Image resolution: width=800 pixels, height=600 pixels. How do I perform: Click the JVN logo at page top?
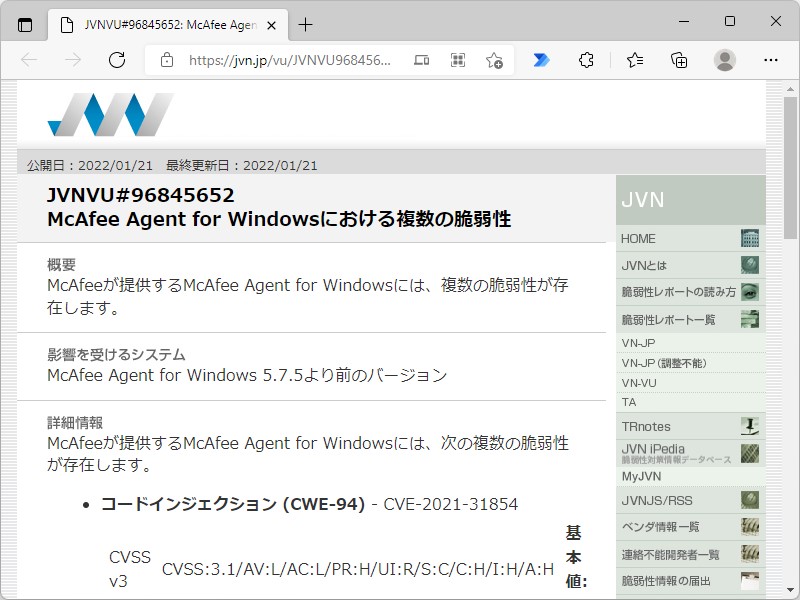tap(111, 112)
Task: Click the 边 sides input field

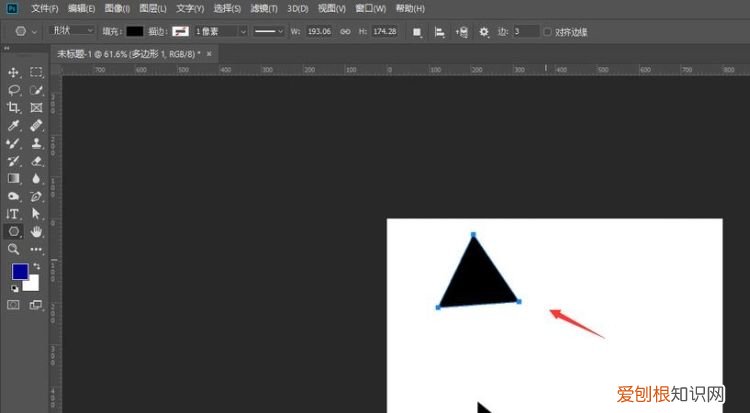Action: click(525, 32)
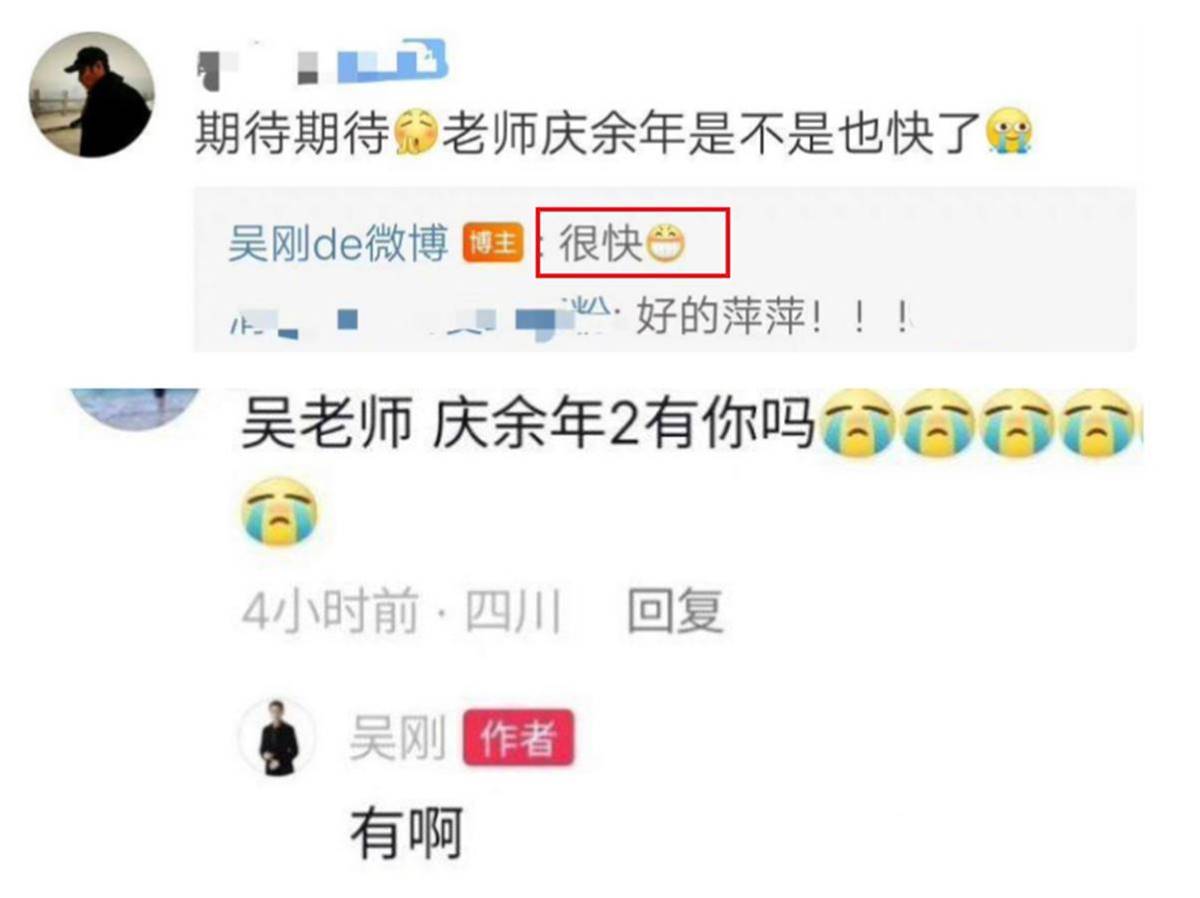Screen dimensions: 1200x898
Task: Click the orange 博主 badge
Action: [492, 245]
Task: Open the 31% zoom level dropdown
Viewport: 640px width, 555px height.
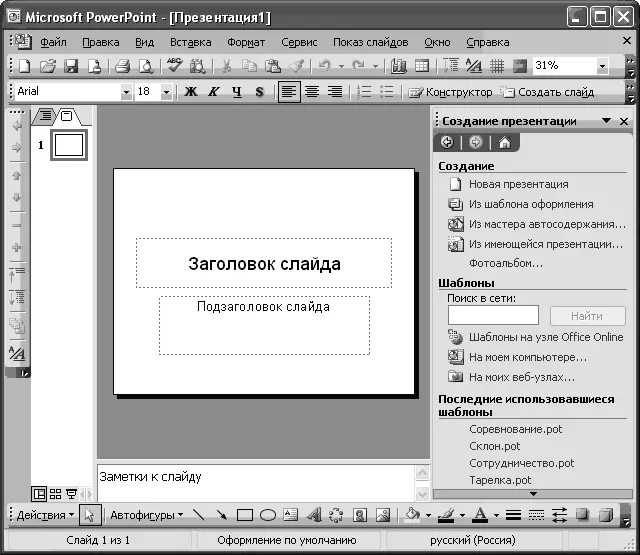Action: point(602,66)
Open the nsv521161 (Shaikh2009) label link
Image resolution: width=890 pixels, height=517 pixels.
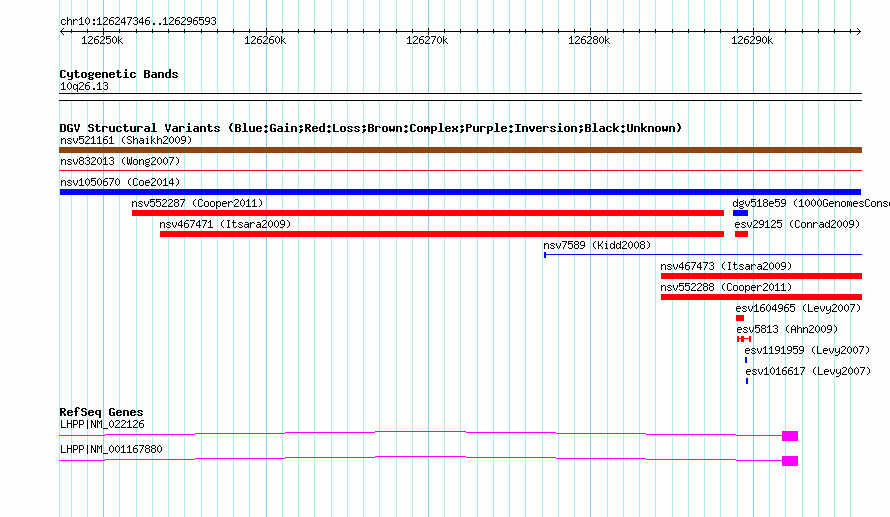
• • • •
**PROBLEM STATEMENT:**
Search the data above for the string "Open". Report every line where it is found.

**RESULT OF THIS EXERCISE:**
Task: Open the 31% zoom level dropdown
Open the nsv521161 (Shaikh2009) label link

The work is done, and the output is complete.